**EXERCISE INPUT:**
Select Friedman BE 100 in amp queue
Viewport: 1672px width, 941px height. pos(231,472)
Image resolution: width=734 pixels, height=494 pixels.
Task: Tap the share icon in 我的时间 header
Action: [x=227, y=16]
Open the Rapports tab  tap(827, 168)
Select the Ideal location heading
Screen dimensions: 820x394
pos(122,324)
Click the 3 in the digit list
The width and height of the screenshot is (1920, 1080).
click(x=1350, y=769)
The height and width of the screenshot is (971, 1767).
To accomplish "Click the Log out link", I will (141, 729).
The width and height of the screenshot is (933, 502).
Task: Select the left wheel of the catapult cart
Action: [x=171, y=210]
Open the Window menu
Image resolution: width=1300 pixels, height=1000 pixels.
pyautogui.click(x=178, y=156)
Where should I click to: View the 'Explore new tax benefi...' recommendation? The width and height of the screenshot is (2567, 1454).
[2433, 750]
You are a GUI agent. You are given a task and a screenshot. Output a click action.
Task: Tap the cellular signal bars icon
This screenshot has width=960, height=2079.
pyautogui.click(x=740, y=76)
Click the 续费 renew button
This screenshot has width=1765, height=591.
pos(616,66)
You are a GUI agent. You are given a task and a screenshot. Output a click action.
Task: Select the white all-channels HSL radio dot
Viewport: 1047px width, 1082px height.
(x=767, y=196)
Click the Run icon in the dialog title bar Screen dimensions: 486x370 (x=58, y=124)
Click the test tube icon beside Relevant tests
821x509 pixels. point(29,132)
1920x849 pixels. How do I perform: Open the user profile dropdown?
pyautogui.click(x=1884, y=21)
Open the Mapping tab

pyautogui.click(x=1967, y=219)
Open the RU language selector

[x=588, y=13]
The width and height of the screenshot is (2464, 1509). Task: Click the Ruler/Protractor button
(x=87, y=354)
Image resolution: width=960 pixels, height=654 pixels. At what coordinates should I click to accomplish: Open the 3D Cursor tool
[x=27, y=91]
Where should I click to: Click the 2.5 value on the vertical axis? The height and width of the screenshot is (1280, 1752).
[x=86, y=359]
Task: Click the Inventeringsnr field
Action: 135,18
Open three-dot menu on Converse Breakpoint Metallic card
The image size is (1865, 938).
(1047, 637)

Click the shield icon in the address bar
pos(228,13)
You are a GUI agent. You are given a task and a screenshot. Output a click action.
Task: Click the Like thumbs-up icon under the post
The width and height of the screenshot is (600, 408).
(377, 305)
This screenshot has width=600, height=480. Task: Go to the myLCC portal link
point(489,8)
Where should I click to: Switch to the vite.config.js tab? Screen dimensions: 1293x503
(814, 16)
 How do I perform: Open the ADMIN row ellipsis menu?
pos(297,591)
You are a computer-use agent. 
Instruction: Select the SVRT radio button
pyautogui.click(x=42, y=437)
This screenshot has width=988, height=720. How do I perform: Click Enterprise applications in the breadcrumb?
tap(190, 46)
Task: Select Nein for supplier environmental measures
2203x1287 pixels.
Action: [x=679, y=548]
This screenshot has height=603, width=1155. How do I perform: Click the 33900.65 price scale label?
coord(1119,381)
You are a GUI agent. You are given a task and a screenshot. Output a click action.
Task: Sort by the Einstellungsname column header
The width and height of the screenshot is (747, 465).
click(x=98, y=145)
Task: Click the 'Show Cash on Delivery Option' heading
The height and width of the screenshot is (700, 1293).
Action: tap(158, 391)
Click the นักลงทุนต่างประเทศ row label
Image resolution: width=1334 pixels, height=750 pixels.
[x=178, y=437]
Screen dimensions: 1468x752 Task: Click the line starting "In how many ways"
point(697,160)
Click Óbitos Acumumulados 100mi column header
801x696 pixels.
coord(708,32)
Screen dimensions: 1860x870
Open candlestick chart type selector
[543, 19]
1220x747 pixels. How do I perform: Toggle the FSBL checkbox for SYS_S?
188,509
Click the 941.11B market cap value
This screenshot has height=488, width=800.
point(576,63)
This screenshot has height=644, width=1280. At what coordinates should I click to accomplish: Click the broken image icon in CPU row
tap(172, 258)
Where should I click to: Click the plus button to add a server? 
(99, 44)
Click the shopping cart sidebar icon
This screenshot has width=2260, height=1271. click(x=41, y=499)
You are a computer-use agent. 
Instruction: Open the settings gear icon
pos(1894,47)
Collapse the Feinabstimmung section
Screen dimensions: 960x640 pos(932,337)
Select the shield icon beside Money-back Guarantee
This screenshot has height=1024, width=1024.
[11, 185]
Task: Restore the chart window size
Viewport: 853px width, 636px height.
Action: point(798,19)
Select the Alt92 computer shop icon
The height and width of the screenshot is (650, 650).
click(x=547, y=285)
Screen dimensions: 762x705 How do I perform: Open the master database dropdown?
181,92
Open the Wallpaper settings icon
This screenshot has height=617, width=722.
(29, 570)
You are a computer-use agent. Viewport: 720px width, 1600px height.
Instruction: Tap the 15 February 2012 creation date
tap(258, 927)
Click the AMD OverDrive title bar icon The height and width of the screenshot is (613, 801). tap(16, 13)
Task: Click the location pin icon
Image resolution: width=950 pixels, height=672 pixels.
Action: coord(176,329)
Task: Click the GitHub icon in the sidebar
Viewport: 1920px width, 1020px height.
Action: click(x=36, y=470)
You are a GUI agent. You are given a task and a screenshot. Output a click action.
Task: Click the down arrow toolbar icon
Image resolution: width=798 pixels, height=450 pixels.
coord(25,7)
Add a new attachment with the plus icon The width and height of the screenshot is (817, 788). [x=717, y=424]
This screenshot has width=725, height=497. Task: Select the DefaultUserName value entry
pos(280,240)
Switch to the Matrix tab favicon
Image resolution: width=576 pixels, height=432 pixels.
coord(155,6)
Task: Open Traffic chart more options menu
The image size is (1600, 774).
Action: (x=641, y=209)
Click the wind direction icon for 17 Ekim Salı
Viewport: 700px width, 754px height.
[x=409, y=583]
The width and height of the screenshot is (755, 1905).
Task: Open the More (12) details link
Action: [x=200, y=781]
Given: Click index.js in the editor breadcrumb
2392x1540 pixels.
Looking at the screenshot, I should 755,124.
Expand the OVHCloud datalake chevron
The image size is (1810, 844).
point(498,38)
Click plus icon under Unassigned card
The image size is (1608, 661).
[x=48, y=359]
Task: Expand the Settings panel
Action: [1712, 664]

**PROBLEM DETAILS:** Output every line of the data above without any changes.

**TASK OUTPUT:**
Select Friedman BE 100 in amp queue
Viewport: 1672px width, 941px height. pos(231,472)
Image resolution: width=734 pixels, height=494 pixels.
Task: Tap the share icon in 我的时间 header
Action: [x=227, y=16]
Open the Rapports tab  tap(827, 168)
Select the Ideal location heading
Screen dimensions: 820x394
pos(122,324)
Click the 3 in the digit list
The width and height of the screenshot is (1920, 1080).
click(x=1350, y=769)
The height and width of the screenshot is (971, 1767).
To accomplish "Click the Log out link", I will (141, 729).
The width and height of the screenshot is (933, 502).
Task: Select the left wheel of the catapult cart
Action: [x=171, y=210]
Open the Window menu
Image resolution: width=1300 pixels, height=1000 pixels.
pyautogui.click(x=178, y=156)
Where should I click to: View the 'Explore new tax benefi...' recommendation? The width and height of the screenshot is (2567, 1454).
[2433, 750]
You are a GUI agent. You are given a task and a screenshot. Output a click action.
Task: Tap the cellular signal bars icon
This screenshot has width=960, height=2079.
pyautogui.click(x=740, y=76)
Click the 续费 renew button
This screenshot has width=1765, height=591.
pos(616,66)
You are a GUI agent. You are given a task and a screenshot. Output a click action.
Task: Select the white all-channels HSL radio dot
Viewport: 1047px width, 1082px height.
(x=767, y=196)
Click the Run icon in the dialog title bar Screen dimensions: 486x370 (x=58, y=124)
Click the test tube icon beside Relevant tests
821x509 pixels. point(29,132)
1920x849 pixels. How do I perform: Open the user profile dropdown?
pyautogui.click(x=1884, y=21)
Open the Mapping tab

pyautogui.click(x=1967, y=219)
Open the RU language selector

[x=588, y=13]
The width and height of the screenshot is (2464, 1509). Task: Click the Ruler/Protractor button
(x=87, y=354)
Image resolution: width=960 pixels, height=654 pixels. At what coordinates should I click to accomplish: Open the 3D Cursor tool
[x=27, y=91]
Where should I click to: Click the 2.5 value on the vertical axis? The height and width of the screenshot is (1280, 1752).
[x=86, y=359]
Task: Click the Inventeringsnr field
Action: 135,18
Open three-dot menu on Converse Breakpoint Metallic card
The image size is (1865, 938).
(1047, 637)

Click the shield icon in the address bar
pos(228,13)
You are a GUI agent. You are given a task and a screenshot. Output a click action.
Task: Click the Like thumbs-up icon under the post
The width and height of the screenshot is (600, 408).
(377, 305)
This screenshot has width=600, height=480. Task: Go to the myLCC portal link
point(489,8)
Where should I click to: Switch to the vite.config.js tab? Screen dimensions: 1293x503
(814, 16)
 How do I perform: Open the ADMIN row ellipsis menu?
pos(297,591)
You are a computer-use agent. 
Instruction: Select the SVRT radio button
pyautogui.click(x=42, y=437)
This screenshot has width=988, height=720. How do I perform: Click Enterprise applications in the breadcrumb?
tap(190, 46)
Task: Select Nein for supplier environmental measures
2203x1287 pixels.
Action: [x=679, y=548]
This screenshot has height=603, width=1155. How do I perform: Click the 33900.65 price scale label?
coord(1119,381)
You are a GUI agent. You are given a task and a screenshot. Output a click action.
Task: Sort by the Einstellungsname column header
The width and height of the screenshot is (747, 465).
click(x=98, y=145)
Task: Click the 'Show Cash on Delivery Option' heading
The height and width of the screenshot is (700, 1293).
Action: tap(158, 391)
Click the นักลงทุนต่างประเทศ row label
Image resolution: width=1334 pixels, height=750 pixels.
[x=178, y=437]
Screen dimensions: 1468x752 Task: Click the line starting "In how many ways"
point(697,160)
Click Óbitos Acumumulados 100mi column header
801x696 pixels.
coord(708,32)
Screen dimensions: 1860x870
Open candlestick chart type selector
[543, 19]
1220x747 pixels. How do I perform: Toggle the FSBL checkbox for SYS_S?
188,509
Click the 941.11B market cap value
This screenshot has height=488, width=800.
point(576,63)
This screenshot has height=644, width=1280. At what coordinates should I click to accomplish: Click the broken image icon in CPU row
tap(172, 258)
Where should I click to: Click the plus button to add a server? 
(99, 44)
Click the shopping cart sidebar icon
This screenshot has width=2260, height=1271. click(x=41, y=499)
You are a computer-use agent. 
Instruction: Open the settings gear icon
pos(1894,47)
Collapse the Feinabstimmung section
Screen dimensions: 960x640 pos(932,337)
Select the shield icon beside Money-back Guarantee
This screenshot has height=1024, width=1024.
[11, 185]
Task: Restore the chart window size
Viewport: 853px width, 636px height.
Action: point(798,19)
Select the Alt92 computer shop icon
The height and width of the screenshot is (650, 650).
click(x=547, y=285)
Screen dimensions: 762x705 How do I perform: Open the master database dropdown?
181,92
Open the Wallpaper settings icon
This screenshot has height=617, width=722.
(29, 570)
You are a computer-use agent. Viewport: 720px width, 1600px height.
Instruction: Tap the 15 February 2012 creation date
tap(258, 927)
Click the AMD OverDrive title bar icon The height and width of the screenshot is (613, 801). tap(16, 13)
Task: Click the location pin icon
Image resolution: width=950 pixels, height=672 pixels.
Action: coord(176,329)
Task: Click the GitHub icon in the sidebar
Viewport: 1920px width, 1020px height.
Action: click(x=36, y=470)
You are a GUI agent. You are given a task and a screenshot. Output a click action.
Task: Click the down arrow toolbar icon
Image resolution: width=798 pixels, height=450 pixels.
coord(25,7)
Add a new attachment with the plus icon The width and height of the screenshot is (817, 788). [x=717, y=424]
This screenshot has width=725, height=497. Task: Select the DefaultUserName value entry
pos(280,240)
Switch to the Matrix tab favicon
Image resolution: width=576 pixels, height=432 pixels.
coord(155,6)
Task: Open Traffic chart more options menu
The image size is (1600, 774).
Action: (x=641, y=209)
Click the wind direction icon for 17 Ekim Salı
Viewport: 700px width, 754px height.
[x=409, y=583]
The width and height of the screenshot is (755, 1905).
Task: Open the More (12) details link
Action: [x=200, y=781]
Given: Click index.js in the editor breadcrumb
2392x1540 pixels.
Looking at the screenshot, I should 755,124.
Expand the OVHCloud datalake chevron
The image size is (1810, 844).
point(498,38)
Click plus icon under Unassigned card
The image size is (1608, 661).
[x=48, y=359]
Task: Expand the Settings panel
Action: [1712, 664]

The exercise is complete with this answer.